Radicada desde 2001 en las cercanías de Carahue, en la Región de la Araucanía, en una zona donde, según bromea ella, «no llega el hombre blanco», la fotógrafa -que trabaja allá como directora del Espacio Puerto Peral, una escuela abierta de arte y cultura- ha tenido que revisitar sus fotografías de bares a propósito del libro «Ronda», publicado ahora por La Visita.
«Este libro es chiquitito, como una joyita, y está concebido como una vuelta, o una ronda, que define un tipo de imagen que nos lleva hacia un país muy distinto del que tenemos hoy.

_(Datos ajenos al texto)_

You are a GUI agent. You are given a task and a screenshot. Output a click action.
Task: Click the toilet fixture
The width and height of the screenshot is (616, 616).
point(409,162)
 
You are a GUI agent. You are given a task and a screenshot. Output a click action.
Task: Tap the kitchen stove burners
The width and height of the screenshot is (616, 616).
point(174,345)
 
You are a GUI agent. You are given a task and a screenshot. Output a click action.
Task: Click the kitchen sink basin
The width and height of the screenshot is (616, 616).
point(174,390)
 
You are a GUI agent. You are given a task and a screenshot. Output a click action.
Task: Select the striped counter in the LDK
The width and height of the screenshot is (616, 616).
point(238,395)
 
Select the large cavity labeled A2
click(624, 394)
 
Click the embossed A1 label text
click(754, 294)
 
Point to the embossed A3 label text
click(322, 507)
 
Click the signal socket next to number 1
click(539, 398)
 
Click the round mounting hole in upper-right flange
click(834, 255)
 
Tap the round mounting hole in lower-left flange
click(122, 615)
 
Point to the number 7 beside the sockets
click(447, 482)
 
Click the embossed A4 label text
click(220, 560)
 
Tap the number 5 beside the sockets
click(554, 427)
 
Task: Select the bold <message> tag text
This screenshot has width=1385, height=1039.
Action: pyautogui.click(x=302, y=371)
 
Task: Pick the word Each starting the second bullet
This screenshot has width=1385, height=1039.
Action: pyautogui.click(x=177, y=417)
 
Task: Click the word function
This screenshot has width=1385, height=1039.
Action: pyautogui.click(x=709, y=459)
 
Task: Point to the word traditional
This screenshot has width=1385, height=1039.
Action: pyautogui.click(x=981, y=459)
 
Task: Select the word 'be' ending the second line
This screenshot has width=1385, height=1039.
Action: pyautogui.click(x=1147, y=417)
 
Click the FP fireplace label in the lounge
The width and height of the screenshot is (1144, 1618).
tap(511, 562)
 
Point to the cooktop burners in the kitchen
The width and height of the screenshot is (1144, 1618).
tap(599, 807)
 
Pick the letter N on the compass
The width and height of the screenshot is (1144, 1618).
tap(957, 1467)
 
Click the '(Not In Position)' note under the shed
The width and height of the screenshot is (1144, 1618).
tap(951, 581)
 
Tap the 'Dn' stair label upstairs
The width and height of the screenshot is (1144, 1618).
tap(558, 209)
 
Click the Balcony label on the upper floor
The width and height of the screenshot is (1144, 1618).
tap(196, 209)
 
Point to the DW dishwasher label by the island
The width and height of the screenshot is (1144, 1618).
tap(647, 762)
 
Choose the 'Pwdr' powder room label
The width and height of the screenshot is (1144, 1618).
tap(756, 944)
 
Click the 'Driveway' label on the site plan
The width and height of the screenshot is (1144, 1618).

Ese tipo de bares que yo fotografié, en los que nos reuníamos durante la dictadura, ya no existe; los bares tal como los concebíamos, como los que pintaba Edward Hopper, se acabaron. Ahora hay otro tipo de bares, de fuentes de soda, con otro tipo de melodías, y con otros colores, también, porque en el mundo aparecieron las luces led y ahí todo cambió», reflexiona Vicuña.
La aparición del libro coincide con una gran exposición dedicada a la trayectoria de Vicuña, que se puede ver en Buenos Aires, en la Fundación Larivière. Se trata de una colección de 65 imágenes, de pequeño y gran formato, y que da cuenta de la relevancia internacional de esta artista cuyo estilo está marcado no sólo por sus aciertos fotográficos, sino, también, por las intervenciones cromáticas que realizó, utilizando lápices de colores, para realzar determinados aspectos de sus composiciones. De esa manera, muchos de los rostros de sus personajes aparecen bañados en un blanco brillante y fantasmal, mientras que sus sombras están sumergidas en un negro intenso.
«Comencé a aplicar lápices de colores, sobre mis fotos, porque al principio no me resultaban las tomas. Una vez usé lápiz negro para resaltar un sector que era gris, y luego descubrí que al aplicar lápices de colores, para resaltar un muro o una prenda de ropa, el resultado era maravilloso. Y también lo hice así porque yo tenía una rebeldía contra la fotografía clásica, y no quería que las mías fueran tan perfectas», explica Vicuña.
-¿Por qué este tipo de bares eran un lugar de encuentro en los años ochentas?
-Los artistas y escritores nos juntábamos naturalmente en los bares, en los antros, pero los que éramos opositores, los que no celebrábamos la dictadura, debíamos juntarnos en esos lugares que tenían una cierta neutralidad, y en los que se podía pasar piola. Hay de todo en un bar, todo tipo de gente, de parroquianos. También había que cuidar nuestras casas, así que nos juntábamos en lugares que no eran nuestros, pero que los hacíamos propios.
-¿Volverías a sacar fotos en los lugares donde se hace la vida nocturna del siglo 21?
-La verdad es que no, porque en los años 80 yo no fui a esos bares a reportear. Yo vivía en esos lugares, en ellos tuve vivencias profundas y compartí con amigos que eran profundamente amigos. Paz Errázuriz, por ejemplo, me invitó a ir a La Palmera, donde hice esas famosas fotos de los travestis. Son lugares que tuvieron una gran importancia, fueron vitales para todos nosotros, los que éramos artistas, escritores, poetas. El mundo cambió desde entonces, y hoy no me interesaría seguir en ese cuento. Habría que encontrar otra hebra, otro hilo de Ariadna para llegar de otra manera al laberinto.